== ZU LÖSENDE AUFGABEN ==
A: Woran ist laut dem Forumsbeitrag zum nicht erkannten Xbox-360-Controller zu erkennen, dass der Controller selbst noch funktioniert?
B: Prüfe für jede Aussage, ob sie mit dem Forumsbeitrag zum nicht erkannten Xbox-360-Controller übereinstimmt: (i) Der Controller wird seit etwa einem Jahr ohne Probleme benutzt. (ii) An einem anderen PC wird der Sender erkannt. (iii) Der Sender leuchtet weiterhin.
C: Schreibe den Forumsthread zum nicht erkannten Xbox-360-Controller an der Stelle weiter, an der er aufhört.

# Xbox 360 wireless controller wird nicht erkannt\ Controller ausschalten



## .::ASDF::. (14. Dezember 2010)

Hi,

den Controller benutze ich schon seit ca. einem Jahr ohne Probleme. Der Controller selbst geht auch noch, weil der grüne Ring leuchtet. 
Allerdings leuchtet der Sender nicht mehr und es kommt nicht mehr das typische USB-Ein-und-Aussteck-Geräusch beim Wechseln des USB-Steckers.
Das Problem besteht seit dem ich mir eine neue Tastatur gekauft hatte. Aber da der Sender auch nicht an einem anderen PC erkannt wird kann das damit eigentlich nicht zusammenhängen.
Meine Befürchtung ist das der Sender vielleicht ein Kabelbruch erlitten hat, als ich die neue Tastatur angeschlossen hab. Ansonsten könnt ihr weitere Lösungsvorschläge posten.

Mfg .::ASDF::.


----------



## MasterMystery (14. Dezember 2010)

== BEREITGESTELLTE DATEN ==

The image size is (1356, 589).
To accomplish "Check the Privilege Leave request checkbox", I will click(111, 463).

* * *

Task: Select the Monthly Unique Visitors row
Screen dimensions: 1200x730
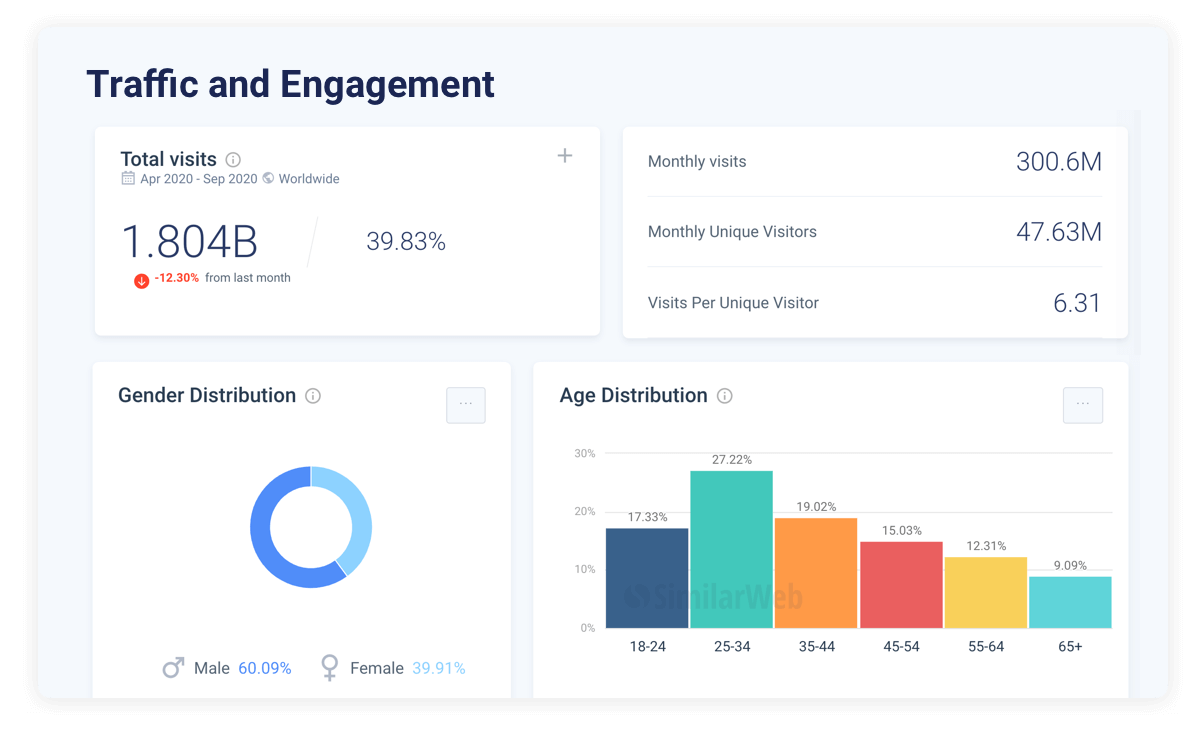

---

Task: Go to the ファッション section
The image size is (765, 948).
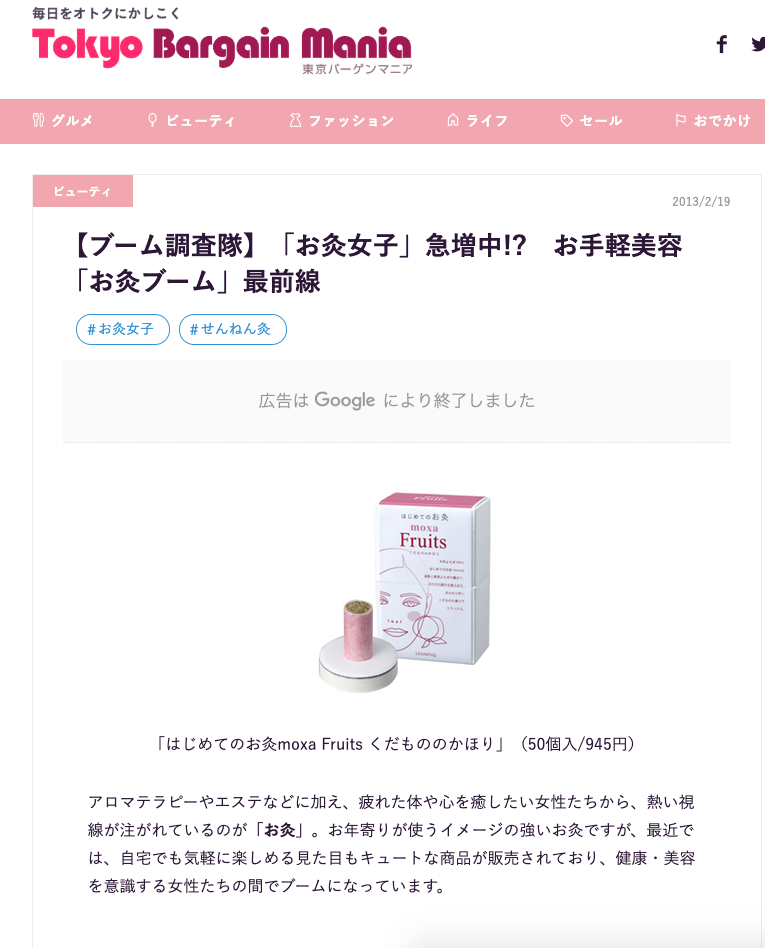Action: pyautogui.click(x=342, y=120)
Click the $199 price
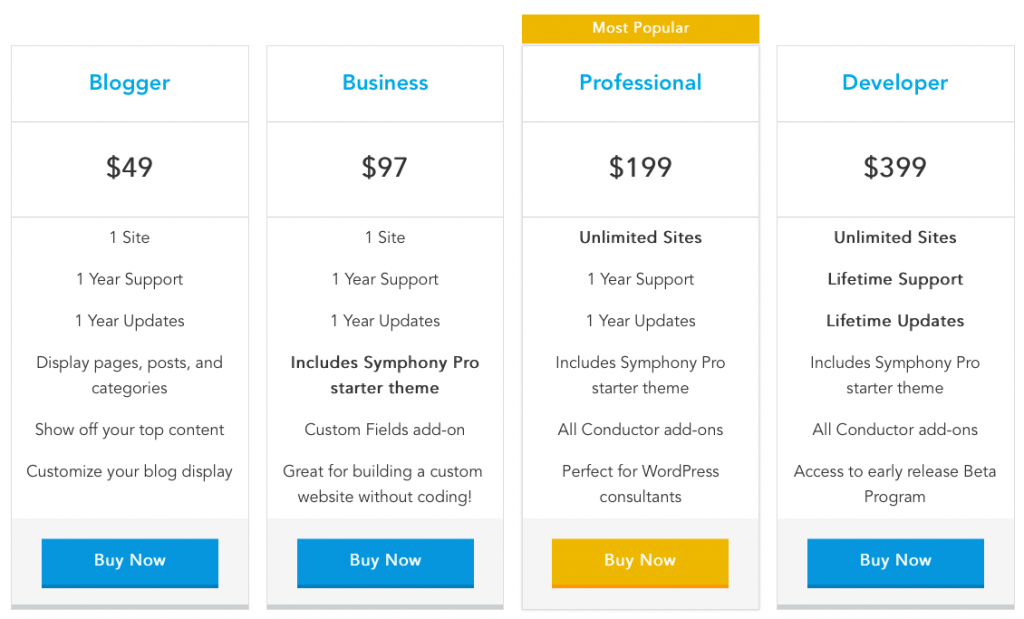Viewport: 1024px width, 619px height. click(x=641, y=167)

== ANTWORTEN NACH AUFGABE ==
A: Daran, dass der grüne Ring leuchtet.

B:
(i) Ja: „den Controller benutze ich schon seit ca. einem Jahr ohne Probleme“
(ii) Nein: „da der Sender auch nicht an einem anderen PC erkannt wird“
(iii) Nein: „Allerdings leuchtet der Sender nicht mehr“

C:
*AW: Xbox 360 wireless controller wird nicht erkannt*

Wenn du noch Garantie hast, dann ruf Microsoft Xbox an, dort musst du Daten usw. angeben und die schicken dir dann einen neuen!


----------



## Herbboy (14. Dezember 2010)

*AW: Xbox 360 wireless controller wird nicht erkannt*

Jo, da muss ja irgendwas am Empfänger kaputtgegangen sein, is aber vermutlich nur Zufall und nicht WEGEN der neuen Tastatur.


----------



## AchtBit (15. Dezember 2010)

*AW: Xbox 360 wireless controller wird nicht erkannt*

schade dass M$ noch ganz ist


----------



## .::ASDF::. (21. Januar 2011)

So ich war mal bei Media Markt wegen dem Controller. Das Ergebnis war das die Garantie nicht mehr zählte und ich nur noch auf die Kulanz von Mircosoft hoffen konnte. Da sich das wahrscheinlich nicht gelohnt hätte (Versankosten, etc.). hab ich mir nun einen neuen Controller geholt. 

Allerdings hab ich nun ein neues Problem. Der neue Controller ist mit einem Kabel verbunden. Wie kann ich den Controller ausschalten. Vorher brauchte ich nur die Batterien herausnehmen zum Ausschalten.


----------



## Herbboy (21. Januar 2011)

Wozu denn auschalten, wenn der ein Kabel hat? ^^  Da werden ja keine Batterien leer oder so, der hat ja gar keine. Ansonsten steck den halt einfach ab vom USB-Port.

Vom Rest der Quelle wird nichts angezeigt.